*The exercise*.
Reproduce the lines of the records below verbatim, from the line containing "How do I perform: Open help" through the line containing "[x=75, y=114]", both included.

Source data
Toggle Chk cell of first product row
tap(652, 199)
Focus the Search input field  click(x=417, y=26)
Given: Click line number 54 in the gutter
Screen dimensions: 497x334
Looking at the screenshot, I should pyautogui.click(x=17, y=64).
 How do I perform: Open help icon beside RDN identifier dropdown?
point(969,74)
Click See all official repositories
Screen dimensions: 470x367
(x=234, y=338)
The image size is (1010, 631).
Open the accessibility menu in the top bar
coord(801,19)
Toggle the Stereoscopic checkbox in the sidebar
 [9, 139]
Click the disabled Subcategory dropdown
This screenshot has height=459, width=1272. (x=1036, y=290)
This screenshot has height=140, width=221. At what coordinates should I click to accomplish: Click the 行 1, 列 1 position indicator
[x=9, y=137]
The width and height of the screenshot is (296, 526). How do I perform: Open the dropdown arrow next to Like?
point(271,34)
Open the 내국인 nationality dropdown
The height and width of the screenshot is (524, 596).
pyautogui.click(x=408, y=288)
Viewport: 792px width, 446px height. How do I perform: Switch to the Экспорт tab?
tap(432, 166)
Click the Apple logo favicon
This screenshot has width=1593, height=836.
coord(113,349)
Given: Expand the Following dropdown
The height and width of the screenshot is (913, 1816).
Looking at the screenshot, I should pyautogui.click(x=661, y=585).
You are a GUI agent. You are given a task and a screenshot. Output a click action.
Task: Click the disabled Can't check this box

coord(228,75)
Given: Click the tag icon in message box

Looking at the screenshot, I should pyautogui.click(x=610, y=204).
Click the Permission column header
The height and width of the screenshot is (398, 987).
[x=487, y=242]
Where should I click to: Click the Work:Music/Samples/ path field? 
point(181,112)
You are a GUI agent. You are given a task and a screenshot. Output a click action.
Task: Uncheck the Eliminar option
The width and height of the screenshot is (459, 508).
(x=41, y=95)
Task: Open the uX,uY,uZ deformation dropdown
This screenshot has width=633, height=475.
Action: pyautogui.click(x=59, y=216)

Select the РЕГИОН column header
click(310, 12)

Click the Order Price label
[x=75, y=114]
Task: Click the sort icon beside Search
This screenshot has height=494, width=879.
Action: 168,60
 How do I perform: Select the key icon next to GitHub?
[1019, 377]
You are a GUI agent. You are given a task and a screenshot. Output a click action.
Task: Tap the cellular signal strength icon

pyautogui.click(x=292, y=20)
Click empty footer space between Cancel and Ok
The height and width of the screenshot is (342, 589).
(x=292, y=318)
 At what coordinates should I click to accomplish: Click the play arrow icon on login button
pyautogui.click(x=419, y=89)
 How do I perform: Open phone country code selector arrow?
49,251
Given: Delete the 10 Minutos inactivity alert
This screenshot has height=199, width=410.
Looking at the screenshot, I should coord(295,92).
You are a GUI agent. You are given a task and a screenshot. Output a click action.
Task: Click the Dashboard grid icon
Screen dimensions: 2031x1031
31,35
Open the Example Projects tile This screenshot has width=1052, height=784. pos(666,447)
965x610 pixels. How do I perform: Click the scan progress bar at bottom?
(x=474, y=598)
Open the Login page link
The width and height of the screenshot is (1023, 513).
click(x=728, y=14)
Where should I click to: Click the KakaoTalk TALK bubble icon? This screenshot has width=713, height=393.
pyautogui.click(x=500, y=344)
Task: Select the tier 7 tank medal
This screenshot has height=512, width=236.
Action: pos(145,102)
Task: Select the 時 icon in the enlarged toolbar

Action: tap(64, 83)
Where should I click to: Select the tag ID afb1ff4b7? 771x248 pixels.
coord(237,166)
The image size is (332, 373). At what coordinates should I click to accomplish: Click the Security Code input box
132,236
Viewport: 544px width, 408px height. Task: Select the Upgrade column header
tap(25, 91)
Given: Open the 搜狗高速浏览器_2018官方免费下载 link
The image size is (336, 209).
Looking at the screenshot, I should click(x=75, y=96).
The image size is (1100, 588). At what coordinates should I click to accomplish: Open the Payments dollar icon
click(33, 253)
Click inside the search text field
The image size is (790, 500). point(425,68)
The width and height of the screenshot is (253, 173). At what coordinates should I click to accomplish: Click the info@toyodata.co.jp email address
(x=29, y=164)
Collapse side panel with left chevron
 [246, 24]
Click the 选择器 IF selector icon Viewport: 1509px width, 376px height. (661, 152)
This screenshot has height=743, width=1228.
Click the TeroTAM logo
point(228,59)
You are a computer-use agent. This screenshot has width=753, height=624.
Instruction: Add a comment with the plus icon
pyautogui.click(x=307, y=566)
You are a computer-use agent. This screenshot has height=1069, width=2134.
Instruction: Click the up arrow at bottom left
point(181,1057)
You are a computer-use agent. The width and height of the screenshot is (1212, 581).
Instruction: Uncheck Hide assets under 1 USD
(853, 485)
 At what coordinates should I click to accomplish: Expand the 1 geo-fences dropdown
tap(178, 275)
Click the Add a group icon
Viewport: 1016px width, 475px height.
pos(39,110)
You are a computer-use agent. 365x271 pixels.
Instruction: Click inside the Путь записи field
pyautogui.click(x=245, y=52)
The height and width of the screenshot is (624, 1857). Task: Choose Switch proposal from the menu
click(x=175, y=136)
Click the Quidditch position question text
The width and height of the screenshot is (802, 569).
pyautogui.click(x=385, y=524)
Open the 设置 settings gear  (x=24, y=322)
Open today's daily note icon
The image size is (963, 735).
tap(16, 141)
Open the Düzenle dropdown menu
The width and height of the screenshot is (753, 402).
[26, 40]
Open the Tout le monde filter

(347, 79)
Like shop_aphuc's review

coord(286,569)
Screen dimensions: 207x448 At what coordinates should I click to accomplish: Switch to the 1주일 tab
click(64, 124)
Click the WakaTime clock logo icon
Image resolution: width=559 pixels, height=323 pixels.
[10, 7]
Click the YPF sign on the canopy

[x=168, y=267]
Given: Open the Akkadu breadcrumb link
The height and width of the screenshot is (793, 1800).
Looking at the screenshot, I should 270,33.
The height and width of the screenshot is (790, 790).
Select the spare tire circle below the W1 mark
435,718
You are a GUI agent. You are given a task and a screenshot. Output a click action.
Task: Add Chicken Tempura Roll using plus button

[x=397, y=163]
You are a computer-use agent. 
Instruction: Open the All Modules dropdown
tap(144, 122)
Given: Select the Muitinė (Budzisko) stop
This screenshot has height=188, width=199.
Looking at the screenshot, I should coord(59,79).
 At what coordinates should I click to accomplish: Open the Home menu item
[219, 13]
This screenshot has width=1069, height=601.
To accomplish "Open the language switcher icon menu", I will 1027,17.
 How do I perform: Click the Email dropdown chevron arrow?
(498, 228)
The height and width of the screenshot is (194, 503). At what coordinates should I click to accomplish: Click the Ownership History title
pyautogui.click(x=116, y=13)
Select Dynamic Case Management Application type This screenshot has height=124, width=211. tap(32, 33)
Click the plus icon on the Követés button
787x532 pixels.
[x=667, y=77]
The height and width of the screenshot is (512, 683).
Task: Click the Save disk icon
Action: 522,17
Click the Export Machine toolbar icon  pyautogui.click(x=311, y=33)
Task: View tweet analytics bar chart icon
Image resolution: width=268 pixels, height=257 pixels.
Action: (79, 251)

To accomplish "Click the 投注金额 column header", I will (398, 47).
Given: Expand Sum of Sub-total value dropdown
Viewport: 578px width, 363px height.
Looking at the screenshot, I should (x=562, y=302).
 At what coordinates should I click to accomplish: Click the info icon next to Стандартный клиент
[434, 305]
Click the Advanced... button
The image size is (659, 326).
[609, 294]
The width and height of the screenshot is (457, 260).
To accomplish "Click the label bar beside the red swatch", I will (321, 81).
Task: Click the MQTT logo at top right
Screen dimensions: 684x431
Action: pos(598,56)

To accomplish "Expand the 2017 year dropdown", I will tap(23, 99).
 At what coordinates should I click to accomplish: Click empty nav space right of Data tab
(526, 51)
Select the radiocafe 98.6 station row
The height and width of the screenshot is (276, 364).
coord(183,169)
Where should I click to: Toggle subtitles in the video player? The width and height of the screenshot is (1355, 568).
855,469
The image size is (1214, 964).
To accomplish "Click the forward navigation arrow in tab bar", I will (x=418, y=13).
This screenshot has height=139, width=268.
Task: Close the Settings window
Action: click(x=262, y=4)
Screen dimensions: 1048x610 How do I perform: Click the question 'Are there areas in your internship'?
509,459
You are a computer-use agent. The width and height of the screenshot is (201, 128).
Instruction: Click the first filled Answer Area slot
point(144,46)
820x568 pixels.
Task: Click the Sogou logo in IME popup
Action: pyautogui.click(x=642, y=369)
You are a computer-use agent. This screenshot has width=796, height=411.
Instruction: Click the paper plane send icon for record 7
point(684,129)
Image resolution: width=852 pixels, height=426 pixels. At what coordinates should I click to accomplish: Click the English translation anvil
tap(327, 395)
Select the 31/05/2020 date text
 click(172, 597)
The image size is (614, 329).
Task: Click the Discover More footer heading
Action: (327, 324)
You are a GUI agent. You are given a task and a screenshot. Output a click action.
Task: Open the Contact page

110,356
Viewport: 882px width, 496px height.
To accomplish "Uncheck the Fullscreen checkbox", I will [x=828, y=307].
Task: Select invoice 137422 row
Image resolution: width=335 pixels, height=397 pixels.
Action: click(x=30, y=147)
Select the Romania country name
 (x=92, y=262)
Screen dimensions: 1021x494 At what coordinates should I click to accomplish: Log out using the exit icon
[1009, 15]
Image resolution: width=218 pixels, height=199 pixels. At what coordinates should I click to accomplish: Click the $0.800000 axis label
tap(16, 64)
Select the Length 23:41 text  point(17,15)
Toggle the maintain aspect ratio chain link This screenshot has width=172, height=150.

*Result below*.
 How do I perform: Open help icon beside RDN identifier dropdown?
point(969,74)
Click See all official repositories
Screen dimensions: 470x367
(x=234, y=338)
The image size is (1010, 631).
Open the accessibility menu in the top bar
coord(801,19)
Toggle the Stereoscopic checkbox in the sidebar
 [9, 139]
Click the disabled Subcategory dropdown
This screenshot has height=459, width=1272. (x=1036, y=290)
This screenshot has height=140, width=221. At what coordinates should I click to accomplish: Click the 行 1, 列 1 position indicator
[x=9, y=137]
The width and height of the screenshot is (296, 526). How do I perform: Open the dropdown arrow next to Like?
point(271,34)
Open the 내국인 nationality dropdown
The height and width of the screenshot is (524, 596).
pyautogui.click(x=408, y=288)
Viewport: 792px width, 446px height. How do I perform: Switch to the Экспорт tab?
tap(432, 166)
Click the Apple logo favicon
This screenshot has width=1593, height=836.
coord(113,349)
Given: Expand the Following dropdown
The height and width of the screenshot is (913, 1816).
Looking at the screenshot, I should pyautogui.click(x=661, y=585).
You are a GUI agent. You are given a task and a screenshot. Output a click action.
Task: Click the disabled Can't check this box

coord(228,75)
Given: Click the tag icon in message box

Looking at the screenshot, I should pyautogui.click(x=610, y=204).
Click the Permission column header
The height and width of the screenshot is (398, 987).
[x=487, y=242]
Where should I click to: Click the Work:Music/Samples/ path field? 
point(181,112)
You are a GUI agent. You are given a task and a screenshot. Output a click action.
Task: Uncheck the Eliminar option
The width and height of the screenshot is (459, 508).
(x=41, y=95)
Task: Open the uX,uY,uZ deformation dropdown
This screenshot has width=633, height=475.
Action: pyautogui.click(x=59, y=216)

Select the РЕГИОН column header
click(310, 12)

Click the Order Price label
[x=75, y=114]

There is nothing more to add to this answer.